◆ **Brief**:
For the listing below, report all lines that hold the word "dropdown".

◆ **Task material**:
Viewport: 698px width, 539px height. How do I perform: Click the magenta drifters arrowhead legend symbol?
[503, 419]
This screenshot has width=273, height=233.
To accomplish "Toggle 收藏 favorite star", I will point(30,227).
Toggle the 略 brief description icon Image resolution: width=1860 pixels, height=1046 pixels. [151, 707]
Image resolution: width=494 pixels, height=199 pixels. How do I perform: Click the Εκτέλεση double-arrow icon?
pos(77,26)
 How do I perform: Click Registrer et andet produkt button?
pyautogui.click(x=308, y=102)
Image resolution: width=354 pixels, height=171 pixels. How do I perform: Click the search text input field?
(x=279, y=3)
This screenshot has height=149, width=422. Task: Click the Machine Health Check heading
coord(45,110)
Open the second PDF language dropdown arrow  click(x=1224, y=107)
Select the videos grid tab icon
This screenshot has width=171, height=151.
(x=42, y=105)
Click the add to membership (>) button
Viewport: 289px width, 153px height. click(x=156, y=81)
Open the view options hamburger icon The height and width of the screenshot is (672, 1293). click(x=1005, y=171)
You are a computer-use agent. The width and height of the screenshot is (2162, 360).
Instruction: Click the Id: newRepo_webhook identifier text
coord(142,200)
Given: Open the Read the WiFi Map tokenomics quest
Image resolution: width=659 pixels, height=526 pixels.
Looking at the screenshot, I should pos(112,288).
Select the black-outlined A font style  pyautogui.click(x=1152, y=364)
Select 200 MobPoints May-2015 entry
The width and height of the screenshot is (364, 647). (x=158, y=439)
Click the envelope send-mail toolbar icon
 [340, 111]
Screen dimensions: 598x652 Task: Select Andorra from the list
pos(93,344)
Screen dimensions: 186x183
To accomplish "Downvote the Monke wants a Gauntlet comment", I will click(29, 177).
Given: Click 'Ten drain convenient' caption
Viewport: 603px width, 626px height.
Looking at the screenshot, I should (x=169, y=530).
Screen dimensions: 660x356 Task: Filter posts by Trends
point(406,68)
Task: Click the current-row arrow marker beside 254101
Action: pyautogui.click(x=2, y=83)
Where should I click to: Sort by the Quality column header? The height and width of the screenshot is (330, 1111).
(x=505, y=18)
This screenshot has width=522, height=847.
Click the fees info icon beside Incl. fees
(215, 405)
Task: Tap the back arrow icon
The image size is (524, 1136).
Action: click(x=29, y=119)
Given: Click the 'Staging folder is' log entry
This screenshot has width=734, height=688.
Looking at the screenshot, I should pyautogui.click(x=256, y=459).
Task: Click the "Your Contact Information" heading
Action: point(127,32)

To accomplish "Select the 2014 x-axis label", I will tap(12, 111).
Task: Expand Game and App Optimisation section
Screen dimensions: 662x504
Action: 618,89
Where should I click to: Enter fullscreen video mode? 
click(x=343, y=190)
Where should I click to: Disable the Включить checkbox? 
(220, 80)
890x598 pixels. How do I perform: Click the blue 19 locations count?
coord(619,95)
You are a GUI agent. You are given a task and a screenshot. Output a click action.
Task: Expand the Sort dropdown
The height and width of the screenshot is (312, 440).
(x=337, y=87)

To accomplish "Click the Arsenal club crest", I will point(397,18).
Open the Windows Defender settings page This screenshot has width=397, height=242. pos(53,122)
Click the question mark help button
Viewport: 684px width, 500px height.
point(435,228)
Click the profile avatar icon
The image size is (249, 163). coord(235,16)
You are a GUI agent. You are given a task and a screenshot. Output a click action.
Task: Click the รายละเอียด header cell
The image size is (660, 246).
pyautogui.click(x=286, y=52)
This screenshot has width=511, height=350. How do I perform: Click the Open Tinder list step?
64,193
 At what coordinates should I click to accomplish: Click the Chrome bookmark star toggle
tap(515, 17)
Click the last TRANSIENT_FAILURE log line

◆ **Answer below**:
Open the second PDF language dropdown arrow  click(x=1224, y=107)
Task: Expand the Sort dropdown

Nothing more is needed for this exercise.